WHAT IS BEING ASKED.
Nothing but the lines below from the one with "Select the orange-yellow 焦虑 bar" through the one with "the bunny shopping" should be output, each exactly as given, and no pictures.

___ EXCERPTED DATA ___

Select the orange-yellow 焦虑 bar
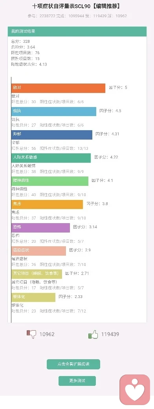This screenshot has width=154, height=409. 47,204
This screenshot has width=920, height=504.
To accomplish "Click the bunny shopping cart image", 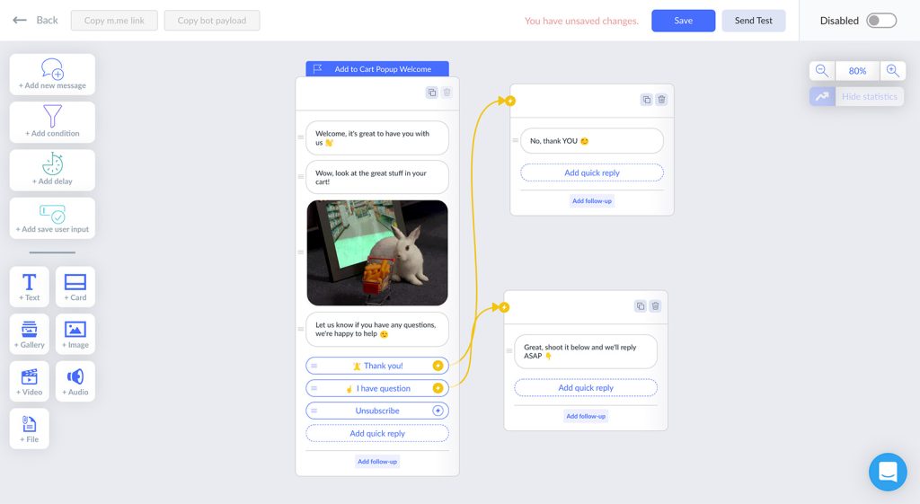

___
___ EXCERPTED DATA ___

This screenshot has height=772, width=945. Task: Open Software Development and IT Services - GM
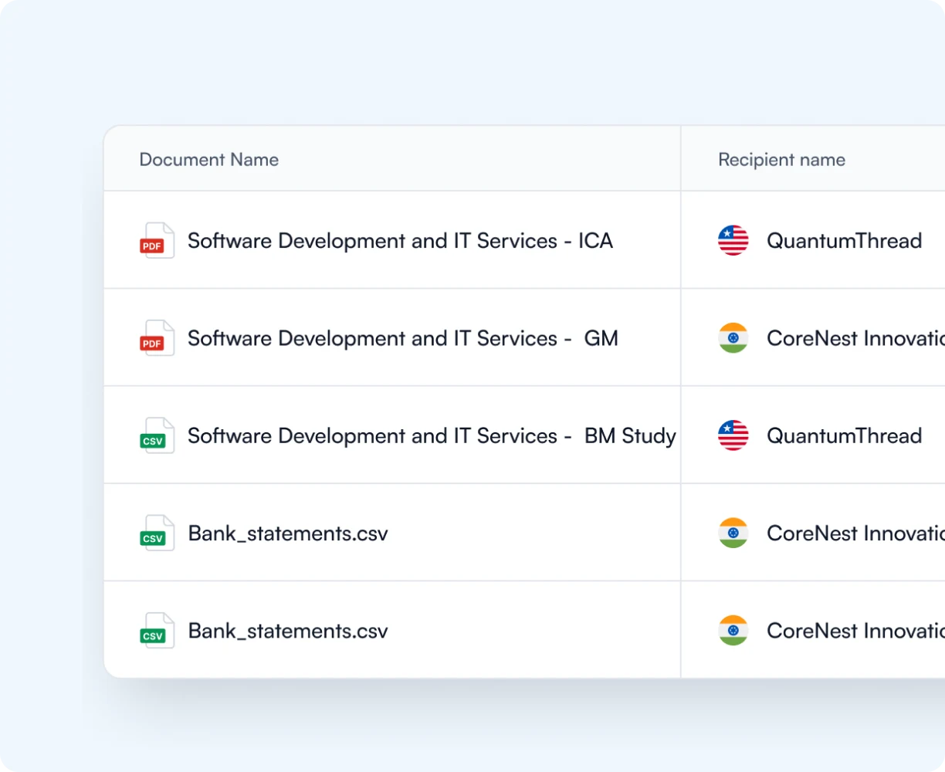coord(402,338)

___
___ EXCERPTED DATA ___

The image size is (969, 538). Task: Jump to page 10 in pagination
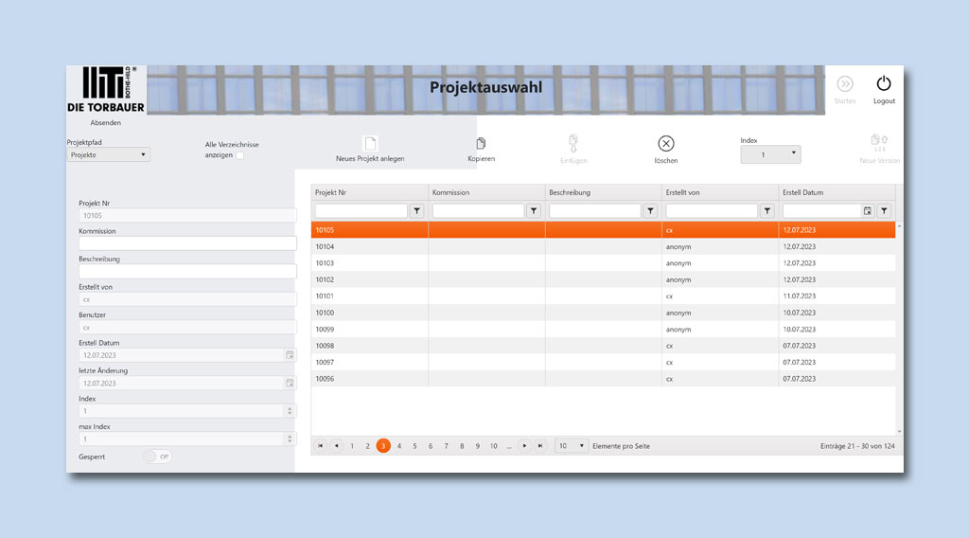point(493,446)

___

EXPECTED ANSWER.
Select the orange-yellow 焦虑 bar
This screenshot has width=154, height=409. 47,204
This screenshot has width=920, height=504.
To accomplish "Click the bunny shopping cart image", 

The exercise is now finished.